Rituximab-led immunochemotherapy almost doubles remission for leukaemia patients
A new "immunochemotherapy" treatment combination allows people with the most common form of leukaemia to almost double their chance of achieving a complete remission, compared with those treated with chemotherapy alone.
A new ‘immunochemotherapy’ treatment combination allows people with the most common form of leukaemia to almost double their chance of achieving a complete remission, compared with those treated with chemotherapy alone.
One study of 817 previously untreated CLL patients (CLL-8 trial) showed that adding rituximab (MabThera) to chemotherapy (a combination known as R-FC) meant they were almost twice as likely to achieve complete remission compared with those treated with chemotherapy (FC) alone.

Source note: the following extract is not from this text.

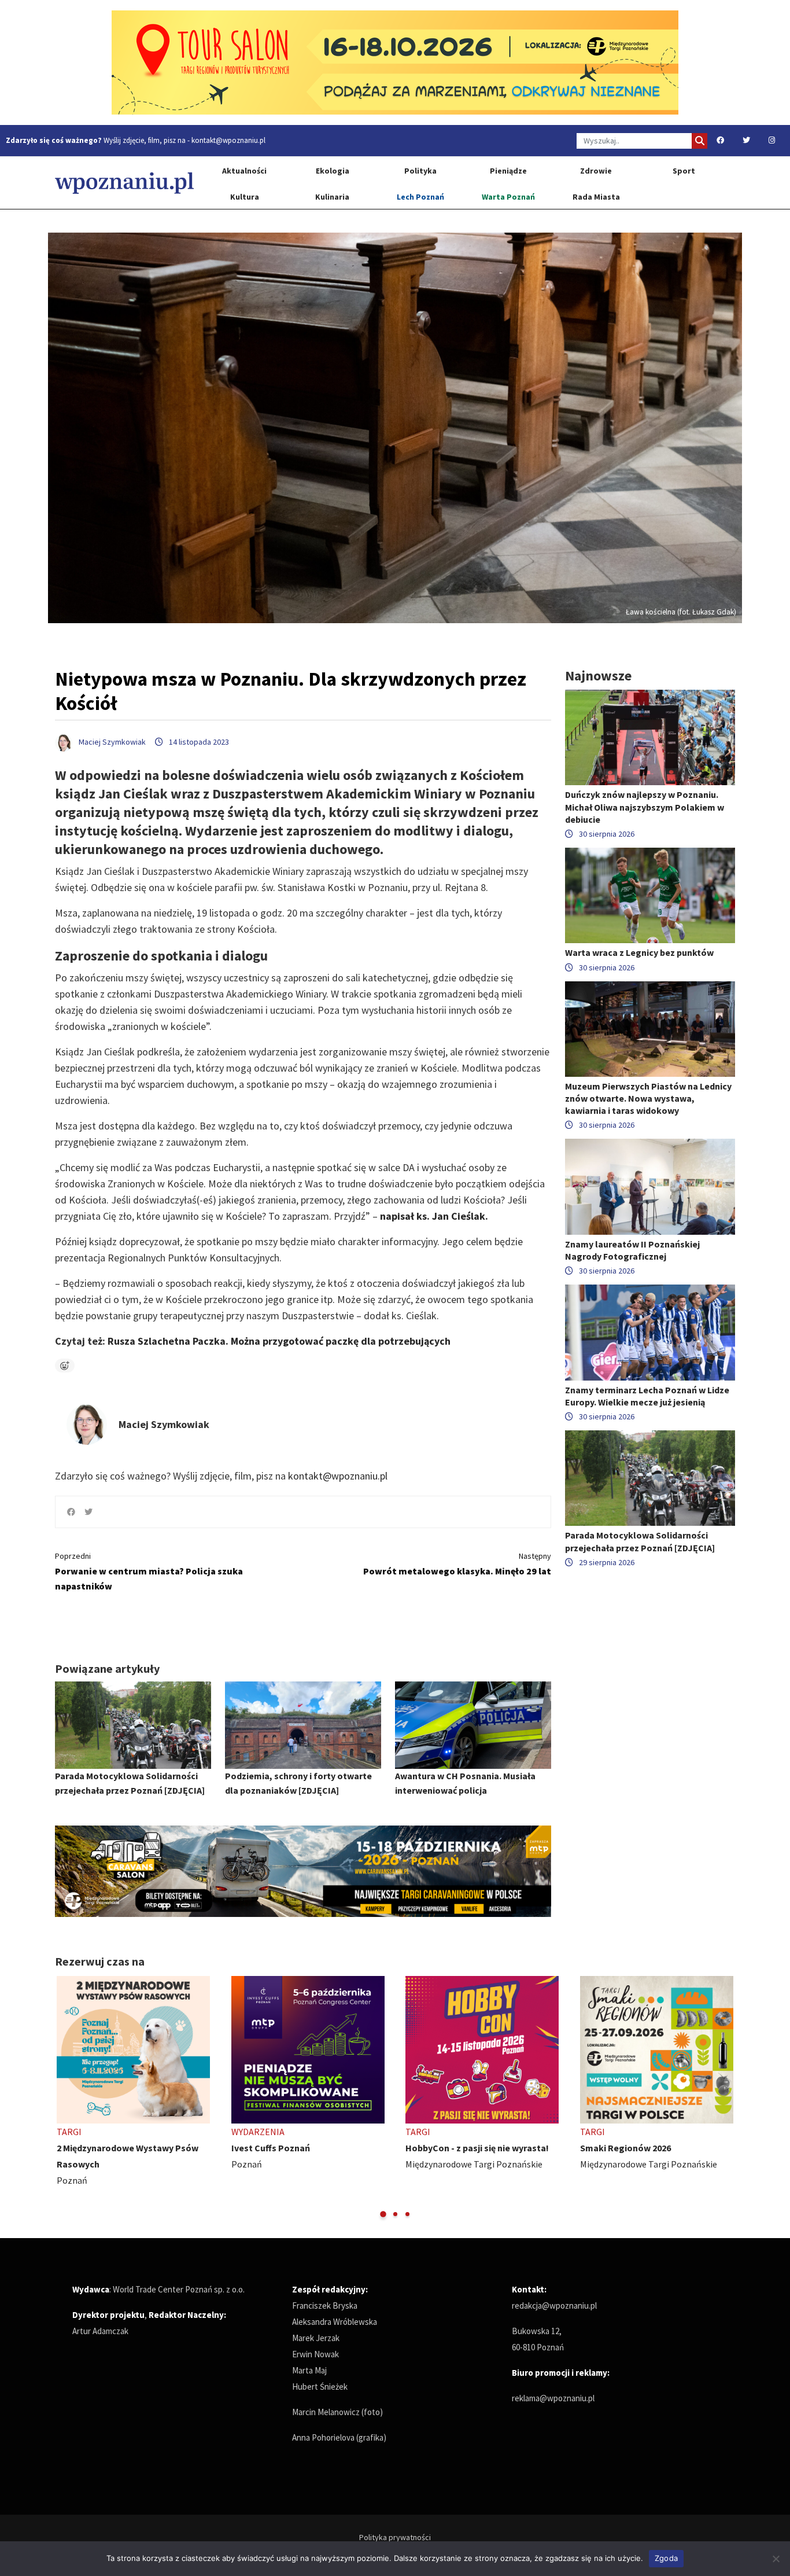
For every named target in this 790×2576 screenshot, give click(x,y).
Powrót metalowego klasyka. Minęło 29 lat (457, 1564)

In a separate study (REACH), the same immunochemotherapy combination was shown to stop the disease in relapsed patients for an additional 10 months when compared with FC chemotherapy alone. In this study, complete remission rates were also nearly doubled in the R-FC arm.
Results from both studies were announced at the American Society of Haematology annual meeting in San Francisco.
Professor Andrew Pettitt, consultant haematologist at Royal Liverpool University Hospital and a UK investigator in the REACH study, said: ‘These results represent a significant advance, and will change the way we approach the treatment of CLL.’
CLL is the most common form of leukaemia and there are an estimated 3,400 new cases each year. The disease is twice as common in men as in women, with incidence rapidly increasing after the age of 50.
Rituximab is not currently licensed for the treatment of CLL. A European marketing licence application was filed for previously untreated patients with CLL in July 2008. If the licence application is successful, rituximab should be available for this group of UK CLL patients in the first half of 2009.